— Ausgewählter Textabschnitt —
Amelia Earhart vor ihrem letzten Start am 2. Juli 1937 am Lae Airfield in Lae auf Papua-Neuguinea

Amelia Earhart vor ihrem letzten Start am 2. Juli 1937 am Lae Airfield in Lae auf Papua-Neuguinea

Foto: akg-images / Science Source

Die Purdue University aus dem US-Bundesstaat Indiana plant zusammen mit dem Archaeological Legacy Institute (ALI) ab 4. November eine Expedition zu der unbewohnten Insel, um das Flugzeug zu finden. Der Name der Expedition: Taraia Object Expedition. Von Majuro aus, der Hauptstadt der Marshallinseln, reist ein 14-köpfiges Team zu dem mysteriösen Objekt in der Lagune. Mit dabei: Unterwasser-Scanner, Kameras – und die Hoffnung, Metallteile oder Seriennummern zu finden. Dann könnte endlich klar sein, ob es sich wirklich um Earharts Maschine handelt. „Was wir hier haben, ist vielleicht die größte Chance aller Zeiten, den Fall endlich abzuschließen“, sagte Richard Pettigrew, der Direktor des ALI.

Die Hoffnung ist groß: Aufnahmen aus dem Jahr 1938 zeigten schon damals an genau der Stelle eine unregelmäßige Struktur. Möglich, dass ein Zyklon das Objekt freispülte und erst dadurch sichtbar machte.

— Datenauszüge —

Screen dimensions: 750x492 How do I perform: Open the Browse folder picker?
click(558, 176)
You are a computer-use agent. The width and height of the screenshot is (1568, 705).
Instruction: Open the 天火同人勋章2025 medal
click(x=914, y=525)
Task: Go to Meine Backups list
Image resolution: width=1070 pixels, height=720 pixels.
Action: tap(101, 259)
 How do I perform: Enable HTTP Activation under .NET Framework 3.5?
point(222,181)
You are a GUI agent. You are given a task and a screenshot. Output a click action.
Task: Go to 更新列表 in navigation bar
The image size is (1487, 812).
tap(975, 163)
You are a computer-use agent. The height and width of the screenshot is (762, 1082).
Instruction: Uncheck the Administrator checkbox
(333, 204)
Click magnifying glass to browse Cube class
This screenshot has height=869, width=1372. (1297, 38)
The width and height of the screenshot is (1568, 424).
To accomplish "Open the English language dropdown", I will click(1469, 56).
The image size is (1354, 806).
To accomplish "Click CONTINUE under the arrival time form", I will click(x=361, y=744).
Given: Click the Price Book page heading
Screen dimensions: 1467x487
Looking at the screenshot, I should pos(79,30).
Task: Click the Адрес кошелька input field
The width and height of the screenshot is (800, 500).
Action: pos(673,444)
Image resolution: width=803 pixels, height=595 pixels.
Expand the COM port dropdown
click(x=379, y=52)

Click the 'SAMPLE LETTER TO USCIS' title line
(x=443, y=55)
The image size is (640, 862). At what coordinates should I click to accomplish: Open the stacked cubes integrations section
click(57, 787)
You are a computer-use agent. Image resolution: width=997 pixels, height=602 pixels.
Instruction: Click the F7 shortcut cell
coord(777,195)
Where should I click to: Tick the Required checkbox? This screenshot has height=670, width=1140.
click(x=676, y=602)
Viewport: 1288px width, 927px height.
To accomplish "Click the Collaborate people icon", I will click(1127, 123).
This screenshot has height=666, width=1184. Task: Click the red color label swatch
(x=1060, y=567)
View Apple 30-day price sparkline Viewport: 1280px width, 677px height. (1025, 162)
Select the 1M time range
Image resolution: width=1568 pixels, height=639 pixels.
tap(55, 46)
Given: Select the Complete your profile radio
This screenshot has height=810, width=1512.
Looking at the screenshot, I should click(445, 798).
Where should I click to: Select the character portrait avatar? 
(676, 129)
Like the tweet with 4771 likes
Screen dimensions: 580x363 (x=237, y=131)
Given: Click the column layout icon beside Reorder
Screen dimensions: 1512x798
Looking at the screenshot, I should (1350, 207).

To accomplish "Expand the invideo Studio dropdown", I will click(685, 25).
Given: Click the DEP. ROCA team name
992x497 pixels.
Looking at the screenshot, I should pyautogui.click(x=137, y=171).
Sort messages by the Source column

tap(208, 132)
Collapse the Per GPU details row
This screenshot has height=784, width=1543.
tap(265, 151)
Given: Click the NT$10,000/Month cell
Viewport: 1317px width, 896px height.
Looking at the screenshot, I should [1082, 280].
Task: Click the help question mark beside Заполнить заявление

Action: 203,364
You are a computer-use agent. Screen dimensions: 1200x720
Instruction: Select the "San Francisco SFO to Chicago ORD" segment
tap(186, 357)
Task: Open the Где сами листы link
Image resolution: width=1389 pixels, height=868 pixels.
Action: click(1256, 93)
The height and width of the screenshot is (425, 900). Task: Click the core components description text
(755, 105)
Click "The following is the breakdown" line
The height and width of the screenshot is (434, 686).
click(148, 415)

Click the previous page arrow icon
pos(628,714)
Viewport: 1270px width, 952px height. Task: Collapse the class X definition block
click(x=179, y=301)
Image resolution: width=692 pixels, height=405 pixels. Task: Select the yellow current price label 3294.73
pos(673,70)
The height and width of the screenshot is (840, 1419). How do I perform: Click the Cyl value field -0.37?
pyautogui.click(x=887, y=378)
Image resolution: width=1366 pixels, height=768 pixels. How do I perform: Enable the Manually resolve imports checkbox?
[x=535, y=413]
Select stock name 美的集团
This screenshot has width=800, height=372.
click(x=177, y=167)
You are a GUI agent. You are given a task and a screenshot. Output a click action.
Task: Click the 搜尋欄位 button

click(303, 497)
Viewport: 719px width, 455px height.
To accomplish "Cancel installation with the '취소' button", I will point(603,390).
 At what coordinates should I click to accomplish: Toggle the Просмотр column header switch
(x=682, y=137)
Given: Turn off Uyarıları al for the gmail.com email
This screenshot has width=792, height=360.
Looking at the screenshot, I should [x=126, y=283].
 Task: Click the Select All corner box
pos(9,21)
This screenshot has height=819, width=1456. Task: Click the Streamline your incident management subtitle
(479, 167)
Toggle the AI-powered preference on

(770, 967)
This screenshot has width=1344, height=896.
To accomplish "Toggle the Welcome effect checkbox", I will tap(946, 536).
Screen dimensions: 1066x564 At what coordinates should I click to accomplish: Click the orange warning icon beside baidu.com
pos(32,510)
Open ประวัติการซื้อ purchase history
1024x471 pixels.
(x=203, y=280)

— Ihre Aufgaben —
A – Nennen Sie alle Datums- und Jahresangaben, die im Textabschnitt vorkommen.
B – Geben Sie aus dem Textabschnitt die Passage wortgetreu zurück, die mit „Die Purdue University“ beginnt und mit „Direktor des ALI.“ endet.
Die Daten spielen hier keine Rolle.

— Ergebnisse —
A – 2. Juli 1937, 4. November, 1938

B –
Die Purdue University aus dem US-Bundesstaat Indiana plant zusammen mit dem Archaeological Legacy Institute (ALI) ab 4. November eine Expedition zu der unbewohnten Insel, um das Flugzeug zu finden. Der Name der Expedition: Taraia Object Expedition. Von Majuro aus, der Hauptstadt der Marshallinseln, reist ein 14-köpfiges Team zu dem mysteriösen Objekt in der Lagune. Mit dabei: Unterwasser-Scanner, Kameras – und die Hoffnung, Metallteile oder Seriennummern zu finden. Dann könnte endlich klar sein, ob es sich wirklich um Earharts Maschine handelt. „Was wir hier haben, ist vielleicht die größte Chance aller Zeiten, den Fall endlich abzuschließen“, sagte Richard Pettigrew, der Direktor des ALI.